> **Source document**
# Woolf et al’s “GWAS by subtraction” is not useful for cross-generational Mendelian randomization studies

**Authors:** David M Evans, George Davey Smith, Gunn-Helen Moen

PMC · DOI: 10.1186/s13104-025-07326-9 · 2025-06-26

## TL;DR

This paper argues that the 'GWAS by subtraction' method proposed by Woolf et al. is not suitable for studying causal relationships between parental traits and offspring outcomes.

## Contribution

The paper identifies critical flaws in the 'GWAS by subtraction' method for cross-generational Mendelian randomization.

## Key findings

- The method focuses on the wrong parameter for genome-wide association studies.
- The estimator derived is inefficient and inappropriate for downstream MR studies.

> **Saved data entries**
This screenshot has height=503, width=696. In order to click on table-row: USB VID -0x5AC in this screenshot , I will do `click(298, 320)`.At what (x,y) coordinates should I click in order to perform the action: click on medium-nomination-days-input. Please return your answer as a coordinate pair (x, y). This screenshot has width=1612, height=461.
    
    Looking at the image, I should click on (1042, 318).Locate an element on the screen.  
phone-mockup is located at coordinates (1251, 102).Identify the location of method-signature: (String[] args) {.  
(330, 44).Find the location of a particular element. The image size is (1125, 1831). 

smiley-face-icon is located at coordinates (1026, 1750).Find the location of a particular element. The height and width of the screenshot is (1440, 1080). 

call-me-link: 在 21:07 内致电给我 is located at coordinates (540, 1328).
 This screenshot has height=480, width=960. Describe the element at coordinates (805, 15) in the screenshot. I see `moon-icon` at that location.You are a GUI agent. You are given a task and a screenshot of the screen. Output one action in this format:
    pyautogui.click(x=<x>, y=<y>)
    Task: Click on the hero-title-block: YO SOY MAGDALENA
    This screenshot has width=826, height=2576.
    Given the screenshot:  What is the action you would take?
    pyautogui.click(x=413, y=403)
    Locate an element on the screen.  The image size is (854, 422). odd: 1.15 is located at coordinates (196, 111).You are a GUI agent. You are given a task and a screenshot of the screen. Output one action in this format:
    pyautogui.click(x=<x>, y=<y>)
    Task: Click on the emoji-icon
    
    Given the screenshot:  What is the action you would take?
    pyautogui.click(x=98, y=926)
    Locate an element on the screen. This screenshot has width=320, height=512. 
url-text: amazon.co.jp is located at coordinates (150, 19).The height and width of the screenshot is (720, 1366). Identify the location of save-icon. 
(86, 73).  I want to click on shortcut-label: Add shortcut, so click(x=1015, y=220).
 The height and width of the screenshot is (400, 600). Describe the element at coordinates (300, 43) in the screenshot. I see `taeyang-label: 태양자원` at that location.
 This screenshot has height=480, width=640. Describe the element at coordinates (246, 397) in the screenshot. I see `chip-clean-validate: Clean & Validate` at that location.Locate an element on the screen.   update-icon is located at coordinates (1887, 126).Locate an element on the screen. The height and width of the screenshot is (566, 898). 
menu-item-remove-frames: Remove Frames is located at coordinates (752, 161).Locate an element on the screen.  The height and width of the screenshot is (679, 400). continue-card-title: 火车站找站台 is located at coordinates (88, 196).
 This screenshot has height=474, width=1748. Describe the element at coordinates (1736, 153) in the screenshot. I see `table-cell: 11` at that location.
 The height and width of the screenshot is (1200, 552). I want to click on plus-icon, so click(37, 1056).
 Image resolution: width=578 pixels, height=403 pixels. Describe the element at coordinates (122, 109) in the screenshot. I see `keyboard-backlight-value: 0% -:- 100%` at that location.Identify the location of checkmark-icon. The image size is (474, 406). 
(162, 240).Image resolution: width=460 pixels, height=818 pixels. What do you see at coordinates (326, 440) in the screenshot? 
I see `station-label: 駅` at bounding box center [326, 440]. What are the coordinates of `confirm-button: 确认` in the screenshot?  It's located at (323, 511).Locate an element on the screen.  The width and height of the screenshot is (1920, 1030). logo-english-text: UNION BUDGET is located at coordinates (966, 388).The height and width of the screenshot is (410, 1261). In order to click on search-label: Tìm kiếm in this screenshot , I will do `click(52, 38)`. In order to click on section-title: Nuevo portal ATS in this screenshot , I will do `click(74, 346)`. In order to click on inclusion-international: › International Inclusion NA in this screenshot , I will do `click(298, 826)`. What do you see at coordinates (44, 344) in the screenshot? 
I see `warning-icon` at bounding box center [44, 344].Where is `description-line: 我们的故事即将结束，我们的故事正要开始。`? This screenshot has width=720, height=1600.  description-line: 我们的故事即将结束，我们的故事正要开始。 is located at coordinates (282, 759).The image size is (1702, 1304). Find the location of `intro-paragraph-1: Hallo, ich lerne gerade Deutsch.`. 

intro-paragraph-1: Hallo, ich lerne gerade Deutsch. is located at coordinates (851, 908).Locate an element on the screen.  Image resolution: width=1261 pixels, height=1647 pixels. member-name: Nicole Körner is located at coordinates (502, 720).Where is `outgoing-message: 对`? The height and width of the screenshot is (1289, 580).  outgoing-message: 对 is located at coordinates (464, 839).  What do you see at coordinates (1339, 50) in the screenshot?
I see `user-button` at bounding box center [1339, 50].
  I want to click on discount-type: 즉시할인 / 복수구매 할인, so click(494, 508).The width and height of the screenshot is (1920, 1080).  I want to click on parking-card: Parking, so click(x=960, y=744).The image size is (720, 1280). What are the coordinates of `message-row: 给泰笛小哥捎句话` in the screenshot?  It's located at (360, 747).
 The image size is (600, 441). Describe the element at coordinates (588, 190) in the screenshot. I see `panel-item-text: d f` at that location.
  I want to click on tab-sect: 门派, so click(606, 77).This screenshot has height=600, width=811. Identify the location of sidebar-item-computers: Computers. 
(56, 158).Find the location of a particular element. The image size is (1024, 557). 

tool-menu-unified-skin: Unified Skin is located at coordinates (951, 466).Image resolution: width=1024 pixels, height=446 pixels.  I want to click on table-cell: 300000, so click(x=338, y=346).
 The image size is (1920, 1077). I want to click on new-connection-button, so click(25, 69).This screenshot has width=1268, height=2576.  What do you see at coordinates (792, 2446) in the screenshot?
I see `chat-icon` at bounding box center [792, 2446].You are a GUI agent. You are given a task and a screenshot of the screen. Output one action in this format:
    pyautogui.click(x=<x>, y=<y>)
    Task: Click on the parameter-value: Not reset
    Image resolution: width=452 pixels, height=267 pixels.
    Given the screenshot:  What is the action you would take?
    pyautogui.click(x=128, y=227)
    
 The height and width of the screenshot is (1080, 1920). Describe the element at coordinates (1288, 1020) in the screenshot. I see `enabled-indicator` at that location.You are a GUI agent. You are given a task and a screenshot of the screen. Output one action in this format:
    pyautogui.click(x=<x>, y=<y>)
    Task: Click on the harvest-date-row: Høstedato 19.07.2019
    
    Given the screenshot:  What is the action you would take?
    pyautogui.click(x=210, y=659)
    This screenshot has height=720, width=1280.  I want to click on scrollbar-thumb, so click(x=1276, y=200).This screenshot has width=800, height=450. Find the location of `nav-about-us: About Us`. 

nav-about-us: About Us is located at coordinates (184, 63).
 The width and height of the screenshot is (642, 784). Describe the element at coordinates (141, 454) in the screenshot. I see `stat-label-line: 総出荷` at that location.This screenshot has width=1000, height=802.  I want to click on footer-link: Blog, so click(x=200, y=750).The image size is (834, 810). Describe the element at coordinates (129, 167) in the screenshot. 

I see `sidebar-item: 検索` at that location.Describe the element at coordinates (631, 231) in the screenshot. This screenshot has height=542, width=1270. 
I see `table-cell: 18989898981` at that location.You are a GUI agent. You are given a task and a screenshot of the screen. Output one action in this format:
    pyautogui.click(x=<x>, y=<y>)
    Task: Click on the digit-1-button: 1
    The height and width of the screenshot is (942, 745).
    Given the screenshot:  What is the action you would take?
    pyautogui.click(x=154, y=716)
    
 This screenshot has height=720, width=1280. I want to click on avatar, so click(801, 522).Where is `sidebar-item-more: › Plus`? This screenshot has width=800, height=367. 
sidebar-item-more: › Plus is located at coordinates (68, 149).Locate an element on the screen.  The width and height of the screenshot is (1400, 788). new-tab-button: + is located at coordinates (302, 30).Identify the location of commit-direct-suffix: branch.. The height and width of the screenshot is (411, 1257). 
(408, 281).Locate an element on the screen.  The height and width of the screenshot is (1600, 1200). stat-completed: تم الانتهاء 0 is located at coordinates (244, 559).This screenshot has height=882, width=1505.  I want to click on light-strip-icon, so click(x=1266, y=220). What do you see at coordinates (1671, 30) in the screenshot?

> **Tasks for this exercise**
- a) Answer these questions about the GWAS-by-subtraction summary:
(i) Who are the authors of the paper?
(ii) On what date was the paper published?
(iii) According to the key findings, what two faults does the derived estimator have?
- b) Give again, word for word, the part of the GWAS-by-subtraction summary starting with "The paper identifies" and going on through "downstream MR studies.".
- c) Proceed with the GWAS-by-subtraction summary from the point where it stops.

> **Exercise results**
- a)
(i) David M Evans, George Davey Smith, and Gunn-Helen Moen.
(ii) 2025-06-26.
(iii) It is inefficient and inappropriate for downstream MR studies.

- b)
The paper identifies critical flaws in the 'GWAS by subtraction' method for cross-generational Mendelian randomization.

## Key findings

- The method focuses on the wrong parameter for genome-wide association studies.
- The estimator derived is inefficient and inappropriate for downstream MR studies.

- c)
## Abstract

Mendelian randomization (MR) is an epidemiological method that can be used to strengthen causal inference regarding the relationship between a modifiable environmental exposure and a medically relevant trait and to estimate the magnitude of this relationship [1]. Recently, there has been considerable interest in using MR to examine potential causal relationships between parental phenotypes and outcomes amongst their offspring [2–4] (interestingly one of the earliest exemplars of MR was confirmation that antenatal maternal folate was protective against offspring neural tube defects [1]). In a recent issue of BMC Research Notes, Woolf, Sallis, Munafo and Gill (2023) [5] (abbreviated as WSMG from now on) present a method they call “GWAS by subtraction” (not to be confused with GWAS by subtraction via genomic SEM [6, 7]), to derive genome-wide summary statistics for paternal smoking and other “paternal phenotypes” with the goal that these estimates can then be used in downstream (including two sample) MR studies [8]. Whilst a potentially useful goal, WSMG (2023) focus on the wrong parameter of interest for useful genome-wide association studies (GWAS) and downstream cross-generational MR studies, and the estimator that they derive is neither efficient nor appropriate for such use.

## Full-text entities

- **Diseases:** neural tube defects (MESH:D009436)
- **Chemicals:** folate (MESH:D005492)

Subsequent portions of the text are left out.